Décidément, il vous aura suffi de peu… Peu de plans pour vous marquer, lectorat, festivaliers, festivalières, amateurs de « genre », toujours prêts à vous blottir à la moindre secousse. À se demander, devant Hope, si le charme occidental de l’exotisme des Sud-Coréens n’avait pas encore fait son petit office. Faut bien le dire, Hope n’a pas grand-chose à offrir, comme marchandise, sinon cette aptitude très mondaine à démontrer son savoir-faire par des plans spectaculaires.

Sur la « générosité » (sans sagesse) :

On appellera cela, bien sûr, la « générosité ». Mot commode. Un terme que je vois revenir sans cesse dès qu’un film aligne assez d’effets pour donner au spectateur l’impression qu’on ne l’a pas dépouillé de quelques euros de trop pour un ticket bien dépensé. Ce mot est gênant, en ce qu’il remplace le jugement par la gratitude. Mais que veut-il dire ? Quand on parle de « générosité », on parle en fait de la capacité d’une caméra à nous amuser. Il suffit de peu pour stimuler : un jouet, un mouvement, un peu de cul, une promesse de vertige, et déjà l’œil obéit. Aucune pensée indépendante n’est exigée du public ; la pensée n’amuse que les idiots, n’est-ce pas, fans de « genre » ? À quoi bon, alors ? Signes, Frenzy, Cloverfield sont si peu « généreux » dans cette logique, parce que leur exubérance stimule un sentiment et une idée, mais un sentiment, une idée, n’est pas signe de générosité pour ceux qui le prononcent…
Le développement de l’industrie a conduit à la prédominance de l’effet, de la touche évidente et du détail technique sur le film — qui exprimait autrefois une idée, mais qui fut liquidé avec l’idée. La générosité en est un : d’effet. Car derrière l’argument de l’innovation des méthodes d’action ne se trouvent que des améliorations des capacités techniques. Voilà ce qu’on entend par « générosité ».
Quand Hope prescrit ses réactions par signaux. Est-ce que cela suffit ? On dit qu’un film généreux donne. Mais que donne-t-il ? De la plus-value. Le film s’amuse, le spectateur s’amuse à son tour, jusqu’à se faire éclater le cœur de dopamine. Alors le film se prostitue pour notre bien-être, nous donne du visuel pour notre argent et semble crier : aime-moi, aime mes pas de danse, aime ma folie créatrice. Hope n’est pas un beau film juste. C’est juste un beau film (en tout cas, il a de belles courbes.).

Un alien :

Pourtant, j’y ai cru. L’introduction, le top départ de Hope, avait quelque chose de réellement exceptionnel. Une frénésie. Le vieux cliché des extraterrestres enlevant des vaches était bien là, posé sur la table, avec tout ce qu’il charrie de l’imaginaire occidental, du folklore américain. L’Occident n’est jamais loin de ce film coréen : il tapisse la méthode d’action, il va jusqu’aux capteurs de visages des extraterrestres, joués par des acteurs à gros cachet d’Hollywood.

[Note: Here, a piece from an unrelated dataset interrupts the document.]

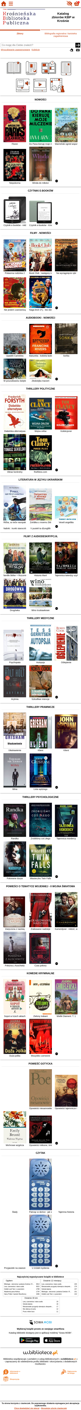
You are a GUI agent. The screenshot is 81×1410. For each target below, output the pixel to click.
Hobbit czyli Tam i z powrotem (14, 1289)
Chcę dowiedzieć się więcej (26, 1408)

La caméra suit un personnage paniqué, presque guignolesque, comme lancé dans une commedia dell’arte de la catastrophe. Le ridicule devient alors une respiration, une source de repos, dans une introduction où l’exagération comique se bat contre l’absence du monstre, la création d’une vraie tension latente.

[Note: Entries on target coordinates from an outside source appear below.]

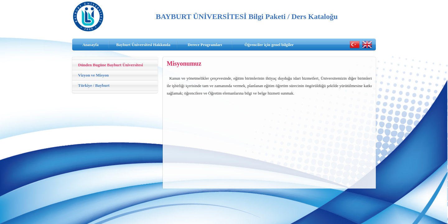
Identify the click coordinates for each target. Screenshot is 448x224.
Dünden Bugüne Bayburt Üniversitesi (110, 65)
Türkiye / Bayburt (94, 85)
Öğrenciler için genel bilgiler (269, 44)
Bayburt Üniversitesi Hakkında (143, 44)
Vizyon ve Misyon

Alors, l’alien, on ne le voit pas. On ne le voit pas, non. On ne le voit jamais. On sait qu’il est là, le destructeur ; mais il n’entre pas encore dans l’image. Il existe par ses conséquences : des cris, des traces, des trous, des corps, des sons. C’est là que le film trouve, pour un temps, son nerf. Il comprend que l’horreur n’est pas seulement dans ce qui surgit, mais dans ce qui a déjà eu lieu. Comme chez Hitchcock, où les oiseaux arrivent un par un avant l’apocalypse (Les Oiseaux), la tension naît d’une préparation du visible, d’un homme qui va chercher sa broche dans un cadavre qu’il a enseveli dans un sac à patates (Frenzy). Comme dans Cloverfield, dont l’intelligence ne tenait pas seulement au spectacle, le chaos précède la créature. On ne voit pas encore la cause : on voit le monde qu’elle a commencé à détruire, et ce qu’on ne voit pas, ou plutôt ce qu’on voit, et par qui on le voit.

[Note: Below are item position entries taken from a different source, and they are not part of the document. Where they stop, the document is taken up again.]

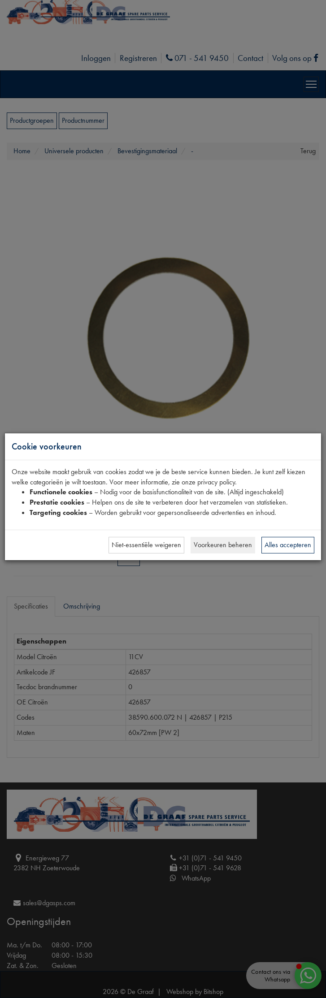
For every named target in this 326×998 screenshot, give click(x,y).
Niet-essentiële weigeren (146, 544)
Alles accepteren (288, 544)
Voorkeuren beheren (223, 544)
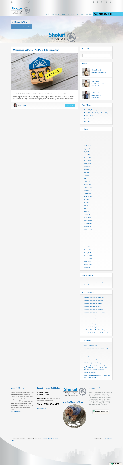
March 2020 (87, 247)
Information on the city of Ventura (93, 324)
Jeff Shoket (23, 105)
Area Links (89, 14)
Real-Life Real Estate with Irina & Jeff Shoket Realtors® (46, 93)
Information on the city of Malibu (92, 306)
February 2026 (87, 137)
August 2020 (87, 232)
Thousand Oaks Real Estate (91, 321)
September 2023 (88, 196)
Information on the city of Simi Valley (93, 318)
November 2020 (88, 223)
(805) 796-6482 (105, 14)
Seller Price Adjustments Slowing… (92, 363)
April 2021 (86, 208)
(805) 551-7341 (95, 97)
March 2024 (87, 181)
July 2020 (86, 235)
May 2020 (86, 241)
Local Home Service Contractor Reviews (94, 280)
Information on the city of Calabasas (93, 300)
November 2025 (88, 143)
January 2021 (87, 217)
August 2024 (87, 166)
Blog (63, 14)
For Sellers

Une voiture de police débarque, caméra collée à la tôle, comme si Hope voulait épouser la vitesse même de l’intervention. Notre guignol arrive, regarde, et découvre : un trou. Pas un monstre, pas une révélation, pas une image pleine, non, un trou. Il se met alors à pourchasser ce qui manque : oui, un monstre, mais aussi des sons, des cris, des traces de passage, des gens enfuis. Et la caméra tourne autour de lui, mais collée à lui seulement, comme à la voiture au départ ; elle accompagne son désir de voir. Et, comme la voiture, il devient véhicule : celui qui fonce vers l’action promise. Voir et être vu : voilà soudain un bon vieux moteur.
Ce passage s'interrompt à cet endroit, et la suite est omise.